- Catcher / Outfielder
- Born: March 18, 1863 Covington, Kentucky, U.S.
- Died: August 21, 1919 (aged 56) Covington, Kentucky, U.S.
- Batted: RightThrew: Right

MLB debut
- April 17, 1886, for the Brooklyn Grays

Last MLB appearance
- August 3, 1893, for the Louisville Colonels

MLB statistics
- Batting average: .230
- Home runs: 1
- Runs batted in: 107
- Stats at Baseball Reference

Teams
- Brooklyn Grays/Bridegrooms (1886–1890); Cincinnati Reds (1891); Louisville Colonels (1893);

Career highlights and awards
- 1889 American Association Championship; 1890 National League championship;

= Bob Clark (catcher) =

American baseball player (1863–1919)

Robert H. Clark (March 18, 1863 – August 21, 1919) was a 19th-century American Major League Baseball (MLB) catcher.

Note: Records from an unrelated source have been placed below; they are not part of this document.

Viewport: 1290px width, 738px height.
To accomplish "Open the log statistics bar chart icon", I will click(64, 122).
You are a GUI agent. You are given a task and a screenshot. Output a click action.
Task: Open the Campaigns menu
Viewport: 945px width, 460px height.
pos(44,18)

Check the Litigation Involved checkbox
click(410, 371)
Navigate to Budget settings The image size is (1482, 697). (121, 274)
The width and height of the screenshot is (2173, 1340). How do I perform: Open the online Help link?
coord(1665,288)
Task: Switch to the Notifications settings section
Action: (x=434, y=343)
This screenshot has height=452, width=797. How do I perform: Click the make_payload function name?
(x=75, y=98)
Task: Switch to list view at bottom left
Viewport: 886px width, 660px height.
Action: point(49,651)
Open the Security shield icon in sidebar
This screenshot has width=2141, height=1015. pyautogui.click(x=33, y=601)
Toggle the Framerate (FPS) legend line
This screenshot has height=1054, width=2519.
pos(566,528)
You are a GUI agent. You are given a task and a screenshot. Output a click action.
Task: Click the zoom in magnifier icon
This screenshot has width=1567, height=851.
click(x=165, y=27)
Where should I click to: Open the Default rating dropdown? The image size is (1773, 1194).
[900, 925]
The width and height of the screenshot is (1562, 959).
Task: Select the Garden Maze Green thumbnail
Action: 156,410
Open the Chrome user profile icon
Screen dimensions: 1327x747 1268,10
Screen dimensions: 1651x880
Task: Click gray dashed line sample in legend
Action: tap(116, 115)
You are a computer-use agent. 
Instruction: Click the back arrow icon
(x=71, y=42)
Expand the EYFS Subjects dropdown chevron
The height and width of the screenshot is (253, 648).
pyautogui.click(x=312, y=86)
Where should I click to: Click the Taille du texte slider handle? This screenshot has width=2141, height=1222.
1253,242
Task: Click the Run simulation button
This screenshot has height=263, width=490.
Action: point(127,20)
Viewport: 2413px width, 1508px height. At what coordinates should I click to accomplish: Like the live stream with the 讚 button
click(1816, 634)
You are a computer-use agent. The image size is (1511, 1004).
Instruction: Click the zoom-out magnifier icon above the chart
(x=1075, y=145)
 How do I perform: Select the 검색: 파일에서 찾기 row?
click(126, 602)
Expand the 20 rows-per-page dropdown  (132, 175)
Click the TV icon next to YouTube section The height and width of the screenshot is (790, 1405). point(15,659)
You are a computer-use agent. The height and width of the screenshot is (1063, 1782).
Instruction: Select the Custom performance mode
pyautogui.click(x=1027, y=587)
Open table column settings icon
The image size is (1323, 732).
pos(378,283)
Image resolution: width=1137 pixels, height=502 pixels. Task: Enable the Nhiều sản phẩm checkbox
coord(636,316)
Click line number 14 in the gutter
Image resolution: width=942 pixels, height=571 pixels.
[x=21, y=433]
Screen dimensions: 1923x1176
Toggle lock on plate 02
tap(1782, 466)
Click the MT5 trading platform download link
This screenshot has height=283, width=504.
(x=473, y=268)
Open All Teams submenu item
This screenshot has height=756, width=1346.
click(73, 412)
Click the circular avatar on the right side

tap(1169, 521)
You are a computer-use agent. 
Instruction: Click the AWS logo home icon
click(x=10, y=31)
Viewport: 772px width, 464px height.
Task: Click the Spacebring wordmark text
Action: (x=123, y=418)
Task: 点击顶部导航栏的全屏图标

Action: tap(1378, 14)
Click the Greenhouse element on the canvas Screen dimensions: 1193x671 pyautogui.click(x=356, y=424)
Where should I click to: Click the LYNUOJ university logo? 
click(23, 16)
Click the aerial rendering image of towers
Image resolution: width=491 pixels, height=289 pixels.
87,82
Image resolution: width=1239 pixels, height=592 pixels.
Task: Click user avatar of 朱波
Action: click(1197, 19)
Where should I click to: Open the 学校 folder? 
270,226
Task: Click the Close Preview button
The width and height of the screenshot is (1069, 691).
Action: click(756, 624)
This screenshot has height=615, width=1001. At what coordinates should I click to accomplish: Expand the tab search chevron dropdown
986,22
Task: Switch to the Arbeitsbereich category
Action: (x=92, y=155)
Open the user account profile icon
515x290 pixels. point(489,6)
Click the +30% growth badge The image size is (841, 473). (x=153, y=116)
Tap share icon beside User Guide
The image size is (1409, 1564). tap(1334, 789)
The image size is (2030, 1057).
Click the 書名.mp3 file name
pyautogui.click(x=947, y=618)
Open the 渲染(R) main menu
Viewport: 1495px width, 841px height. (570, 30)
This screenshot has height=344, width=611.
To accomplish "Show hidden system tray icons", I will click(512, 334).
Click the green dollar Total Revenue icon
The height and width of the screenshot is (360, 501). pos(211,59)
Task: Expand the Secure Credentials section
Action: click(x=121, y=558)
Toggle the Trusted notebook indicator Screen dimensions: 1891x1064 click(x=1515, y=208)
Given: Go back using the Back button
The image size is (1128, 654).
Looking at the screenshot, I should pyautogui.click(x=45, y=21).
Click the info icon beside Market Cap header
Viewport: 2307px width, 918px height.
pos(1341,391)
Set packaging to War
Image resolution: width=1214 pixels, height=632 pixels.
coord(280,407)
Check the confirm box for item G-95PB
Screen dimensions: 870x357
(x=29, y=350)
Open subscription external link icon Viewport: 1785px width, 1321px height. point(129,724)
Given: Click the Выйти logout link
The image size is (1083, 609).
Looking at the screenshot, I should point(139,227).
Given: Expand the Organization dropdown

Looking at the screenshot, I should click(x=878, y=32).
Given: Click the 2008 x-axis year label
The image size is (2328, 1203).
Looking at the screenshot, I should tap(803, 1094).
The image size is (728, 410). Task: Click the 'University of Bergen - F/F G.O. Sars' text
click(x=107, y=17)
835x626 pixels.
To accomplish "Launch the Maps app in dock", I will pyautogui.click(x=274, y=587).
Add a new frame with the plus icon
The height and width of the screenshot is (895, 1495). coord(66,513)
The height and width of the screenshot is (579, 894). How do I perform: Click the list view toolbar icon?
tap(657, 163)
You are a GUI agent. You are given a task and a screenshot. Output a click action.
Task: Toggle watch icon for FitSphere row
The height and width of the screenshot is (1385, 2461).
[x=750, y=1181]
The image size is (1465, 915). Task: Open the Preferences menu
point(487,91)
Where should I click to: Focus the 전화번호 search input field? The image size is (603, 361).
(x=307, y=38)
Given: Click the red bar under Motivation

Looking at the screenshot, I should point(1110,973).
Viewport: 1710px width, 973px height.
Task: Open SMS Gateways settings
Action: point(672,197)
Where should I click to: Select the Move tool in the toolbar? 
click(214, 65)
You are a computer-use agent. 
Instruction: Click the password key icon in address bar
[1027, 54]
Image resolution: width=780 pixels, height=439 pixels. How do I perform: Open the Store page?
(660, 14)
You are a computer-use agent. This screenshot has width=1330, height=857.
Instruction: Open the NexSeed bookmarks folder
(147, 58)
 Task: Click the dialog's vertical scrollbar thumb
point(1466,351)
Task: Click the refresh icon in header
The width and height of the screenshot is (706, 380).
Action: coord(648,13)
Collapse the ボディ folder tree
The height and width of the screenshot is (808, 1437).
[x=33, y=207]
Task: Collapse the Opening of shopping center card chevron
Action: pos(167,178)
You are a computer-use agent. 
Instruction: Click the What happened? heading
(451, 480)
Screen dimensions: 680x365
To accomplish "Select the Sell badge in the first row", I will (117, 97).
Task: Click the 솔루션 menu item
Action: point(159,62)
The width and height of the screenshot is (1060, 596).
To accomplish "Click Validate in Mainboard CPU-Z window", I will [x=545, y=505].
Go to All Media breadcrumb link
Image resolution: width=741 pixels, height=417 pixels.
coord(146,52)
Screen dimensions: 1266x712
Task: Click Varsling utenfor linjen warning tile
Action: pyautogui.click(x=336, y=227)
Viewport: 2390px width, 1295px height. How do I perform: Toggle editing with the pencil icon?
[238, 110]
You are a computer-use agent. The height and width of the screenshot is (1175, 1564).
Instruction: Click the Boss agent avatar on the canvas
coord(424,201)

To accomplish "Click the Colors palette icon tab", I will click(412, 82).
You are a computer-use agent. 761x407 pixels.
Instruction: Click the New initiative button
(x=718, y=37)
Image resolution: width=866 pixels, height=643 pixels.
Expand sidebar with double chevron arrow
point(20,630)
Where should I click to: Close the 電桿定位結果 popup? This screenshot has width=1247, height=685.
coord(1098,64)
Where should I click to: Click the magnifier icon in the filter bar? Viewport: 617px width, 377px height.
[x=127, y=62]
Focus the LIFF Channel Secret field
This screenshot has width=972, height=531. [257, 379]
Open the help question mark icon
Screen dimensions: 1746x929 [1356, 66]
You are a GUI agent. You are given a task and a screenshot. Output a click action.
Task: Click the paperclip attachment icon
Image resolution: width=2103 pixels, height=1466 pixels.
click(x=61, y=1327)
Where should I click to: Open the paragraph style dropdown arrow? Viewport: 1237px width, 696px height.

He played from 1886 to 1893 for the Brooklyn Grays/Bridegrooms, Cincinnati Reds and Louisville Colonels. He appeared in the post-season World Series with Brooklyn twice, in 1889 and 1890.

Clark died in Covington, Kentucky, on August 21, 1919, from burns he suffered in a chemical explosion at a Cincinnati factory several months earlier.